REPUTATION AND SUCCESS
Ford makes cars, but the Ford Foundation which, for years, was the world’s largest philanthropy, focused on making lives better for people around the world. The Microsoft fortune funds the Bill and Melinda Gates Foundation, which takes aim at improving human health, eliminating poverty, and providing educational opportunity. Each was intended to supplement what the government did while burnishing the reputations and brands of their affiliated companies. And the U.S. was renowned around the world for its generous foreign aid which, in a very real sense, enhanced America’s brand.
Now, however, as the philanthropies continue to attract admiration, America seems tarnished. Some of it may be that its board – the members of Congress – don’t have the best interests of shareholders (the voters) at heart. Some of it may be that Mark Twain was right when he said, “Suppose you were an idiot, and suppose you were a member of Congress, but I repeat myself.” And some of it may be that there was truth in Will Rogers’ statement that “We have the best Congress money can buy.”
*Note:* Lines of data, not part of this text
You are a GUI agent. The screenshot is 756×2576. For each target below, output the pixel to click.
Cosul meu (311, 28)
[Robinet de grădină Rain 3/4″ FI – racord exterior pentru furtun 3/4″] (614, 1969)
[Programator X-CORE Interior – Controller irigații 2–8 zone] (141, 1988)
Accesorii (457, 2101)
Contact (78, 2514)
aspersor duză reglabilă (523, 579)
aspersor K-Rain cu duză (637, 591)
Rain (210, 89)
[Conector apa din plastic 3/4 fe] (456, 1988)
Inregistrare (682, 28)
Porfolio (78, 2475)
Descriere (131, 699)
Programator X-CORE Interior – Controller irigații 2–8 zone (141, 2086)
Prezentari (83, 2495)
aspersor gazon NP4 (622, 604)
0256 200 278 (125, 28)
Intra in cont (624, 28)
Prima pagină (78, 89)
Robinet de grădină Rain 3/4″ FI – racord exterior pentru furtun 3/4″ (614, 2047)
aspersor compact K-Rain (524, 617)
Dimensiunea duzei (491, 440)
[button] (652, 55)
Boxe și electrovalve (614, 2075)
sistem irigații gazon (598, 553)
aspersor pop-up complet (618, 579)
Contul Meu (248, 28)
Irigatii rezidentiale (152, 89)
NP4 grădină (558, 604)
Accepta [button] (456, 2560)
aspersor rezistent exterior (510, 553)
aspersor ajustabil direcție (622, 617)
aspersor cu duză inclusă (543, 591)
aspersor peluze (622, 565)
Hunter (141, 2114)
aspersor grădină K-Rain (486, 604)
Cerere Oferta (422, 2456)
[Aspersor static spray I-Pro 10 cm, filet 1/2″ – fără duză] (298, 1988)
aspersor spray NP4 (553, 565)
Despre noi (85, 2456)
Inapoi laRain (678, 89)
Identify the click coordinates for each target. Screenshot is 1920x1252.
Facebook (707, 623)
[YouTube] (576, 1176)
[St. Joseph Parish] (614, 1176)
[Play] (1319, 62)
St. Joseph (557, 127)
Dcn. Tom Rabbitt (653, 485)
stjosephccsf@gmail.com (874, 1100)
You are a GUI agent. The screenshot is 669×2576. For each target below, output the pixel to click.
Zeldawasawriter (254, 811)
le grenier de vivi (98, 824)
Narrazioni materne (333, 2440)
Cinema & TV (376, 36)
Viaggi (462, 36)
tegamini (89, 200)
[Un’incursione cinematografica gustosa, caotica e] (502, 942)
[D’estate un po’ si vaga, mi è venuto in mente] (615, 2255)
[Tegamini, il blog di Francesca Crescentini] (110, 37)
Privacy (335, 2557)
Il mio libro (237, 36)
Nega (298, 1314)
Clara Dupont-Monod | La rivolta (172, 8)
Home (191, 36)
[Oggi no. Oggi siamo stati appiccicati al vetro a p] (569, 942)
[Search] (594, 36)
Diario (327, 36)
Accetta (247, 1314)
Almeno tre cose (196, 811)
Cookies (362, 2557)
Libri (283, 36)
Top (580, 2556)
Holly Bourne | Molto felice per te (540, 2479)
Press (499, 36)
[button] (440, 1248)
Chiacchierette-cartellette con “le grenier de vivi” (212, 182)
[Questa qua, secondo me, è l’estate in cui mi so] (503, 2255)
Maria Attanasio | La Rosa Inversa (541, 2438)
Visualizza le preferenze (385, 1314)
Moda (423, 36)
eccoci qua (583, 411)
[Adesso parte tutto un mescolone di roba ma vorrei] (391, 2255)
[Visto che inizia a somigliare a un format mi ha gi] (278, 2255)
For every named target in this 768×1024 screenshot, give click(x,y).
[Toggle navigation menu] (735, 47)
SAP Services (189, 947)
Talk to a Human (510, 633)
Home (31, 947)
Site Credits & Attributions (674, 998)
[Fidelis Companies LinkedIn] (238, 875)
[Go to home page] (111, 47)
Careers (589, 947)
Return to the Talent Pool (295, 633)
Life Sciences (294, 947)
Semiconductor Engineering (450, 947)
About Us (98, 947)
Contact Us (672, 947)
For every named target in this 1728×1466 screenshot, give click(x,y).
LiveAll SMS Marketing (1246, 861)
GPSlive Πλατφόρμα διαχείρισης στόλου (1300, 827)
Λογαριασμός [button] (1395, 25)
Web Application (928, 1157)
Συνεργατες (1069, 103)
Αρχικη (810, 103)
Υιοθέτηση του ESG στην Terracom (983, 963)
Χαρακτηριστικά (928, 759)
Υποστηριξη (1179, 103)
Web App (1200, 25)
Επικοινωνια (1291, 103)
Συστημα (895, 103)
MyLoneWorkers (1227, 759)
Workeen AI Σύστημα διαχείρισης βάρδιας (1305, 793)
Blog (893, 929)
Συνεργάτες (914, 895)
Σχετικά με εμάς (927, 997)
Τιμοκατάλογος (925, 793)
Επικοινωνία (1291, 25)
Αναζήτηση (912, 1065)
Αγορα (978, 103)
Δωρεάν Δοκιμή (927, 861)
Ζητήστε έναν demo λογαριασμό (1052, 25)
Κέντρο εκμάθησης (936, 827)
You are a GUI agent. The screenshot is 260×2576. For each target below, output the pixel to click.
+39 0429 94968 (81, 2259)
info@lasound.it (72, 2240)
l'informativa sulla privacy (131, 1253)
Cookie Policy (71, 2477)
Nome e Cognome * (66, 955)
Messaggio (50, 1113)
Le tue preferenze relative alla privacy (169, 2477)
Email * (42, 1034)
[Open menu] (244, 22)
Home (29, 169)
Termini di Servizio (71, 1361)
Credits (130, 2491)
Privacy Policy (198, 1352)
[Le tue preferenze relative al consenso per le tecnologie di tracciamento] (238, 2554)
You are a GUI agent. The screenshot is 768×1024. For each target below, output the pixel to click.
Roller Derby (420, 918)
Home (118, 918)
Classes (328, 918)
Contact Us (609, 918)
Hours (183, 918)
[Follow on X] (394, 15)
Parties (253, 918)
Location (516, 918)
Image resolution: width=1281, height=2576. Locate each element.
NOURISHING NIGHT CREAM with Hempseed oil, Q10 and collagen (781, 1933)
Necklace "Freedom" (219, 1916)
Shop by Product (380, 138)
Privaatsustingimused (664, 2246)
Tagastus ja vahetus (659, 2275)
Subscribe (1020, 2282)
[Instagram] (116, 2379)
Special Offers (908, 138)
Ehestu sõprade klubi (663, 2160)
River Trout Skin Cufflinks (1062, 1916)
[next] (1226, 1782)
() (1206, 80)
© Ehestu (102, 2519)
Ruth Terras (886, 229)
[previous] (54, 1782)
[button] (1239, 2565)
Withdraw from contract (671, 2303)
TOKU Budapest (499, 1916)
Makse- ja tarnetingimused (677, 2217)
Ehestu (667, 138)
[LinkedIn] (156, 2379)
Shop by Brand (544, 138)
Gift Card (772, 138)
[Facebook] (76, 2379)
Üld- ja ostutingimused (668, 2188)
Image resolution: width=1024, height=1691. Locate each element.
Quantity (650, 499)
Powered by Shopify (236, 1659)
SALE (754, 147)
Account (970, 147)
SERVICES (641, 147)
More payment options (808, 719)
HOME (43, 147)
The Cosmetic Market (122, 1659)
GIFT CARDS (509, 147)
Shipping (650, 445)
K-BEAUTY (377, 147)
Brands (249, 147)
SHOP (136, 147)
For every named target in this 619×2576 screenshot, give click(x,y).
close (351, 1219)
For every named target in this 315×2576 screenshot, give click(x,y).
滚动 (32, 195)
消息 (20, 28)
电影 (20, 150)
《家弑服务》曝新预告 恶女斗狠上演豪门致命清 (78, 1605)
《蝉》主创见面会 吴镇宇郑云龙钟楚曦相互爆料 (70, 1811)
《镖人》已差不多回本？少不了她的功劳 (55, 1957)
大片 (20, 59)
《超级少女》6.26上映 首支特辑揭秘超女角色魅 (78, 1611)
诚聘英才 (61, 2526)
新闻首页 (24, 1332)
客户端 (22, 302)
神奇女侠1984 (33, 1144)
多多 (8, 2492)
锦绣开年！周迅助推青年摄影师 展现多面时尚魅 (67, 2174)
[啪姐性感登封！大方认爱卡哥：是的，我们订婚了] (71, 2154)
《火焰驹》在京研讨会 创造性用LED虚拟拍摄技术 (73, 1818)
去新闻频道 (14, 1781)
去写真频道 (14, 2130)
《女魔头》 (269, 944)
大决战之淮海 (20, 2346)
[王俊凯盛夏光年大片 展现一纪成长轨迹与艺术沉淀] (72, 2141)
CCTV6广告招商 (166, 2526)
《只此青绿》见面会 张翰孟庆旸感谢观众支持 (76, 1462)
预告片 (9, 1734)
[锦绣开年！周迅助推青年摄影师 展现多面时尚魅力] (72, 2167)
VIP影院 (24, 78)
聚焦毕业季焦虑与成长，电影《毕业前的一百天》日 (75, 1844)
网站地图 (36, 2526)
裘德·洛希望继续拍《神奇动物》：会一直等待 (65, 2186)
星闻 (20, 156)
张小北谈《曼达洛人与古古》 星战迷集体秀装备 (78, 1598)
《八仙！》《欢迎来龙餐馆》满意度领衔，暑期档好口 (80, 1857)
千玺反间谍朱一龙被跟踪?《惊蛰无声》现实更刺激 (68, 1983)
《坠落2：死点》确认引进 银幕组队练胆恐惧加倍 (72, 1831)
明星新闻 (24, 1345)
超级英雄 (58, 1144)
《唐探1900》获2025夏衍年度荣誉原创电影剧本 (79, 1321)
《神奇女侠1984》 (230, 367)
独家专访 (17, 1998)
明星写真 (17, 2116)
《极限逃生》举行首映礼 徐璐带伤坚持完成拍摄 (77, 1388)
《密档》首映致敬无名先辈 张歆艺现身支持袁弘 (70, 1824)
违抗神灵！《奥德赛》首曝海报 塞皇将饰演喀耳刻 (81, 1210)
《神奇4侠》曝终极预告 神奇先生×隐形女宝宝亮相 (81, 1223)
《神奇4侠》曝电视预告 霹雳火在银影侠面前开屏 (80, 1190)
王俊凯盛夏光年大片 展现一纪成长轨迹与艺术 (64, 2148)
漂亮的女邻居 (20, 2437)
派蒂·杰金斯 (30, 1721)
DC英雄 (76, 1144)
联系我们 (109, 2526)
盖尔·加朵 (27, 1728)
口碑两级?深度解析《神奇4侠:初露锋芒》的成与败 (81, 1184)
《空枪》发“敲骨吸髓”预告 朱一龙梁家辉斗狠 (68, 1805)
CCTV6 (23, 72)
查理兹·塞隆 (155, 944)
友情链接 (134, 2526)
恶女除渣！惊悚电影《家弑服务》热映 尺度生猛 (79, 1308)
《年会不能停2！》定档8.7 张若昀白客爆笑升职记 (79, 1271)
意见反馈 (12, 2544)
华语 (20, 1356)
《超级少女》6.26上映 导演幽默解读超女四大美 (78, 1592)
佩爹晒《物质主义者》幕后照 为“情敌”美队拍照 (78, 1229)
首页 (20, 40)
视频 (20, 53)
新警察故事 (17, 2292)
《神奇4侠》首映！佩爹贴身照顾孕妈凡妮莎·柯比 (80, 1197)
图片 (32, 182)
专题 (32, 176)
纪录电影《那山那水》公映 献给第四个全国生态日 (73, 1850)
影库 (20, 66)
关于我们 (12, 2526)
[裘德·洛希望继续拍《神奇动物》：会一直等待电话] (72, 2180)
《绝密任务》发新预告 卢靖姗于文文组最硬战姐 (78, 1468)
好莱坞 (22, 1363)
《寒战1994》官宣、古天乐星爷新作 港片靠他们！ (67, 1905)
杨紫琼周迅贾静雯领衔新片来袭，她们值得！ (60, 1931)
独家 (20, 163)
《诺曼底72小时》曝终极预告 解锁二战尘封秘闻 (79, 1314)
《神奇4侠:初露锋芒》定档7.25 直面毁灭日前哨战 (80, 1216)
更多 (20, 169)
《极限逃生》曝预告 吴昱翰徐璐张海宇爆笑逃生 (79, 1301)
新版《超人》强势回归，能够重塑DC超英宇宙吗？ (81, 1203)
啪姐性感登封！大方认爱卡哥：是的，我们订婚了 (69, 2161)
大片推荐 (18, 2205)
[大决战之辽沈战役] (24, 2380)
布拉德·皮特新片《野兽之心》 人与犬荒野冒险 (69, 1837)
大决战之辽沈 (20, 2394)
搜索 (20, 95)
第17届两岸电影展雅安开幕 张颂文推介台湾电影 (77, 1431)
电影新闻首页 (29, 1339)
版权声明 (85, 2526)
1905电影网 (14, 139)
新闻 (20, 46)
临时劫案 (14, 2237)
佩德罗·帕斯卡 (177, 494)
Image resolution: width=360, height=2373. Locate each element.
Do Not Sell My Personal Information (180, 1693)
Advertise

Yet with a businessman in the White House, the “organization in question” is still being run as “a house divided.” Instead of a coordinated operation that’s the hallmark of every successful organization – those that, whenever possible, balance the greatest good for the greatest number with revenue-sensitive budgets and sufficient oversight to ensure an appropriate ROI – we seem to be “full of sound and fury, signifying nothing.”
Any business that ran its operations that way would be in bankruptcy, in play for a takeover, or in liquidation. For better or worse, though, a government isn’t, by definition, a business. But it’s employees need to perform as if it were. And if the executives can’t make the improvements, the shareholders should… at the ballot box.